My question: " did you hear banjos playing in the background?"

But Bingey.. back to the original. I guess its Matts ( and yours)Blog and we just read it .I check it from time to time. ( currently I'm looking out for any tree branches that just happen to be lying around and a month ago we invited ourselves along on an 'openboat' mini raid/cruise. Poor people, I don't think they realised just how thirsty a fellow can get sailing a gaff rig).

Besides... all those famous people there in one place. Its a bit intimidating if you know what I mean. :D

[ 12-19-2005, 08:28 PM: Message edited by: John B ]

landlocked sailor
12-20-2005, 07:36 AM
Aha! Bailey White of course! I got sidetracked by the reference to The New Yorker. Really wonderful stuff on NPR years ago; I haven't heard anything by her lately though. I have read virtually everything you have written in MAIB since '97 Rob. I am one of the subscribers that believe your stuff alone is worth the price of admission. Rick

Billy Bones
12-20-2005, 08:44 AM
Originally posted by Hwyl:
Billy Bones has a thread on here mourning the lack of the old "on the waterfront". i think he's looking back through a rose colored rear view mirror, there were gems in there, but toward the end, I don't think Peter Spectre was putting his heart into it. Hwyl is right about towards the end. To my everlasting damnation, I think I posted something here about how I could do without OTW at the time.

But he's wrong about looking back. At the risk of giving you all too much information, my shop has a bathroom in it, and my bathroom has a shelf in it, within easy reach, and that shelf has every WB on it from the last 6 years, and a good many before that. I reread them all, mostly, between issues. Surprising I don't have 'em memorized, frankly. Anyway, the point, well wide of Old Bingey's thread, (sorry) is that after a couple of years now, the new column doesn't replace the old in any meaningful way, and that what Spectre brought, and subsequently took with him when he got shoved out the door, hasn't been replaced.
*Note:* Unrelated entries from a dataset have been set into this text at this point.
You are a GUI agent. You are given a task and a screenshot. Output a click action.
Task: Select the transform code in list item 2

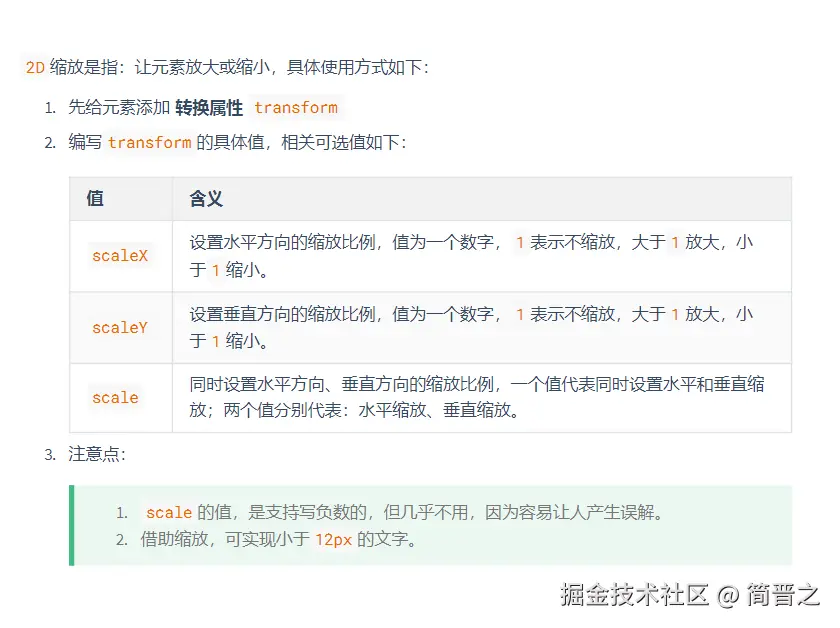click(150, 143)
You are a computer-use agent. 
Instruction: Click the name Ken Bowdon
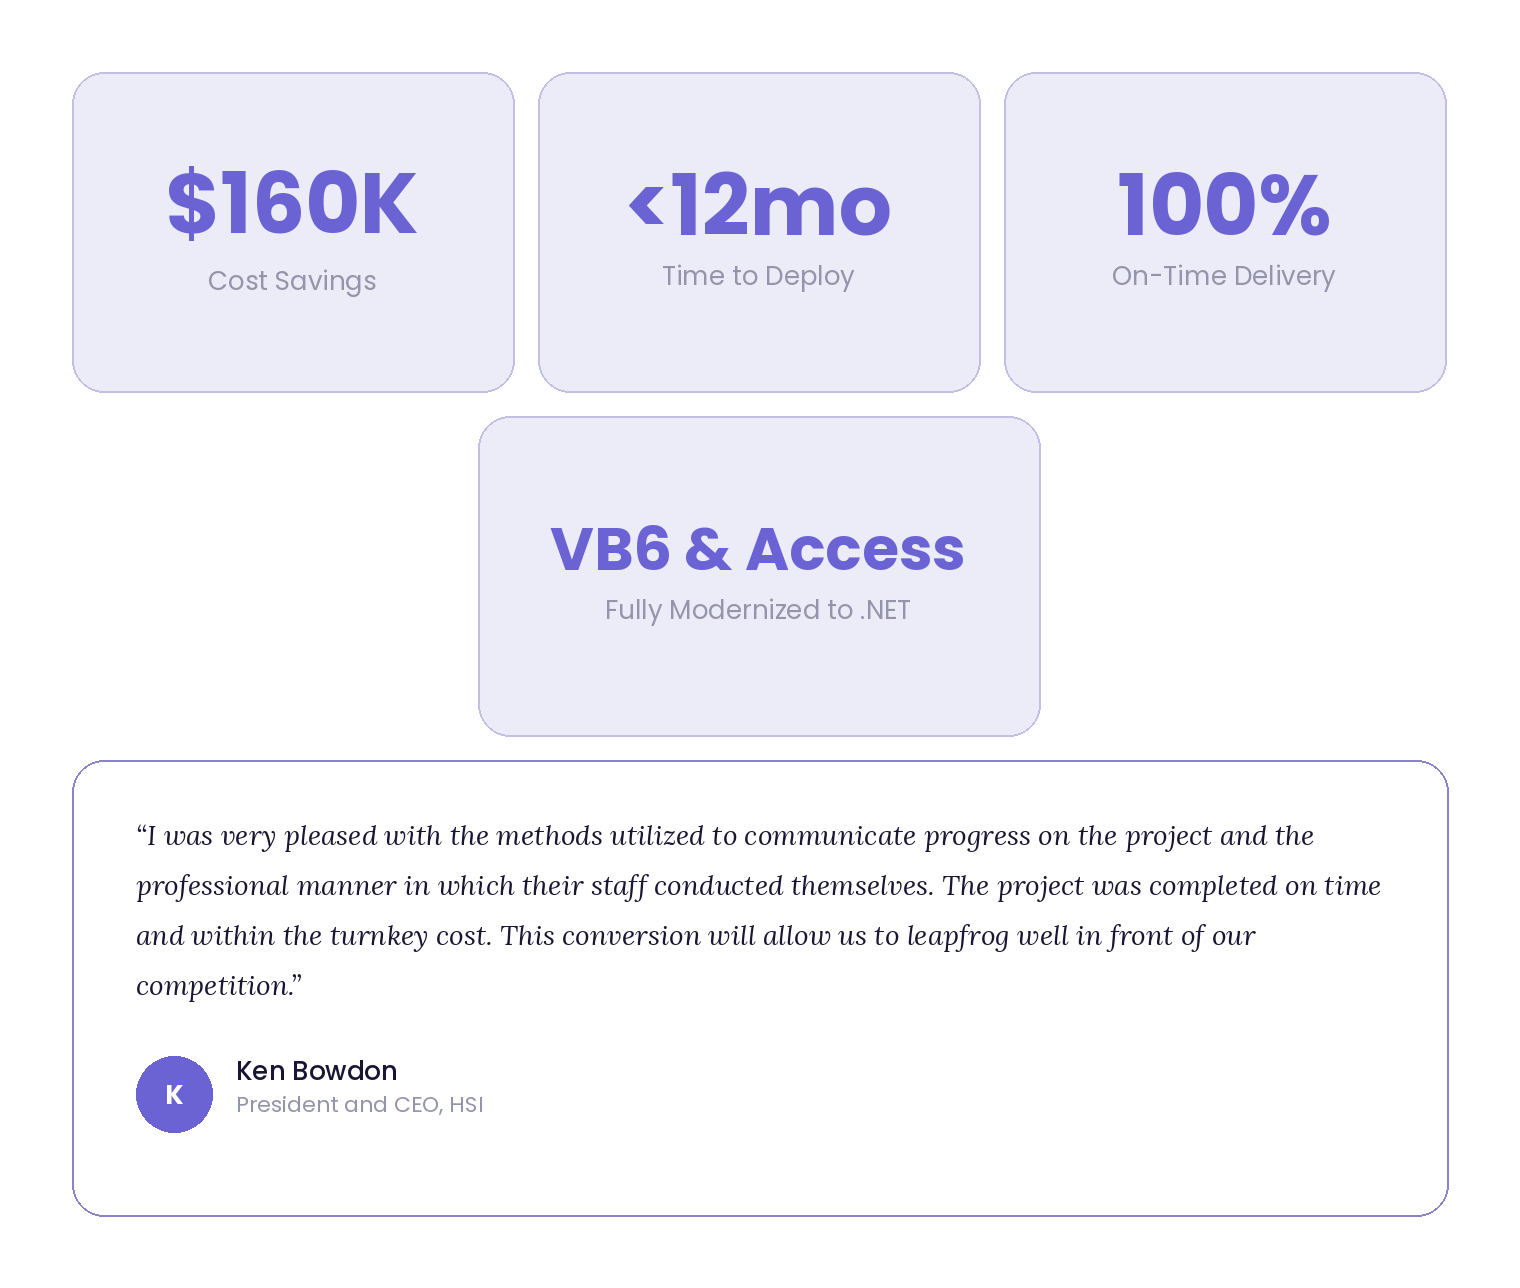point(316,1071)
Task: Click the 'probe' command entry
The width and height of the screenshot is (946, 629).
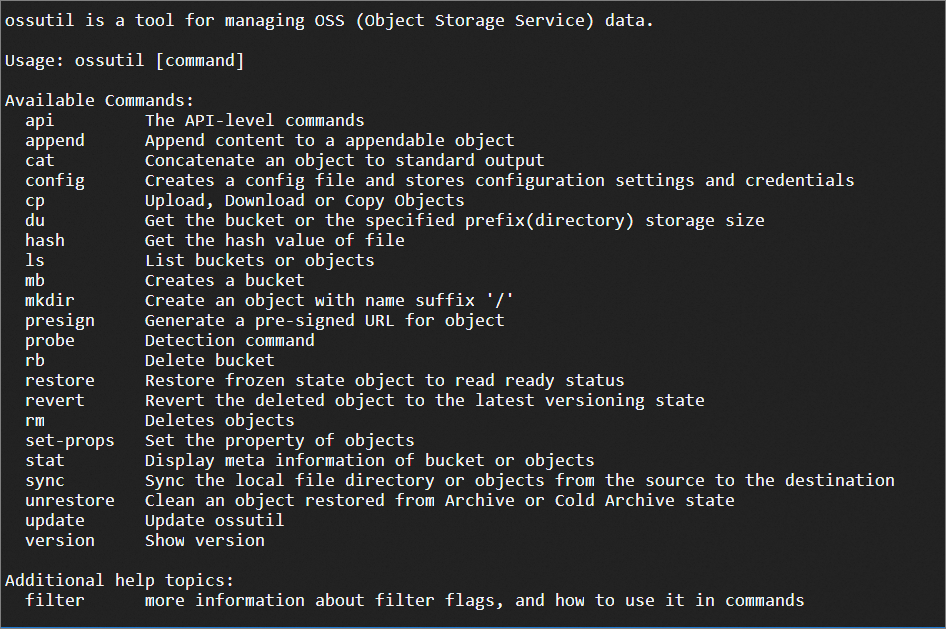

Oh, and my thread was actually about Caroline Magerl, which see. (http://www.woodenboat-ubb.com/ubb/ultimatebb.php?ubb=get_topic;f=6;t=005297)

Old Bingey
12-20-2005, 05:37 PM
I really don't see the point to sticking to the original point on these threads. A conversation evolves and it is natural for it to diverge. Anyway, NPR has changed since the Bob Edwards, Bailey White days. My sister still does the Thanksgiving Day story, though. This last one was about those old Gravely garden tractors. Good things come and go, y'all. Better get it while the getting is good.

Hwyl
07-09-2006, 07:18 PM
I just read the Robb White article in Classic Boat, sadly it turned into an obituary. I decided on the drive home that I would bump this thread. I see we have a new White family forum member. It's on one of the Rescue Minor threads.

Welcome and comiserations on your relatives passing. he added something to everything he touched and we were lucky on this forum to be one set of recipients of his knowledge and wit.